[About this exercise]
Whenever a line in the entries below contains "agent", copy that line.

[Entries supplied]
--------

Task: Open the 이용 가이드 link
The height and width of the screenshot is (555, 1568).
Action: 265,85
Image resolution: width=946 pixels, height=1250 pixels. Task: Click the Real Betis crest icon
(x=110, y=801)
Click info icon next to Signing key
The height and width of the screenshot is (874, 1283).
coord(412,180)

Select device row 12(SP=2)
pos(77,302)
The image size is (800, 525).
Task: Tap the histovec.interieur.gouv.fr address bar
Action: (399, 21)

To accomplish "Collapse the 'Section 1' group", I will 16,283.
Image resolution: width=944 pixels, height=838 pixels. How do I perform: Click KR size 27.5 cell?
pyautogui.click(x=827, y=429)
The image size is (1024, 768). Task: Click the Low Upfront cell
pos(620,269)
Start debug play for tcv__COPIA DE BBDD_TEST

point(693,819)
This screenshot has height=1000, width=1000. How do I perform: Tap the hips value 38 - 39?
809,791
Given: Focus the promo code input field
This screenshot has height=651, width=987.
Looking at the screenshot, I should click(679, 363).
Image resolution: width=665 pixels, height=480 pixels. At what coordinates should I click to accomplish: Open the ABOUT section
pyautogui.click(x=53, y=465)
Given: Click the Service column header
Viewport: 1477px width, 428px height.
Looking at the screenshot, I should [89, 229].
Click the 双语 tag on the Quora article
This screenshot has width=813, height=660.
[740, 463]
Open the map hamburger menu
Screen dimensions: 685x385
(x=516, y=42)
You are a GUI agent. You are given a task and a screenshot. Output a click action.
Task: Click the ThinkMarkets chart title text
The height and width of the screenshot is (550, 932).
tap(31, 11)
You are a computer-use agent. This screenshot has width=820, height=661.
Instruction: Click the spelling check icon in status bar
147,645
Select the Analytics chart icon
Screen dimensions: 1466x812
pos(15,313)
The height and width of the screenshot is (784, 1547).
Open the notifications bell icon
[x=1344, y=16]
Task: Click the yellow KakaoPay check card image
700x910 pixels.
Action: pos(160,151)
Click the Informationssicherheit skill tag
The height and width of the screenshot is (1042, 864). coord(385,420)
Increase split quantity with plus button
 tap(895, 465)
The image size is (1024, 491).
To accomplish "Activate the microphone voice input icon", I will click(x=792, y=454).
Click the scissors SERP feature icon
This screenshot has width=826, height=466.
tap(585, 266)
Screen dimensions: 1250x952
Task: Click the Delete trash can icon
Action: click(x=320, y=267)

--------

[Exercise answer]
You are a GUI agent. You are given a task and a screenshot. Output a click action.
You are a computer-use agent. This screenshot has width=820, height=661.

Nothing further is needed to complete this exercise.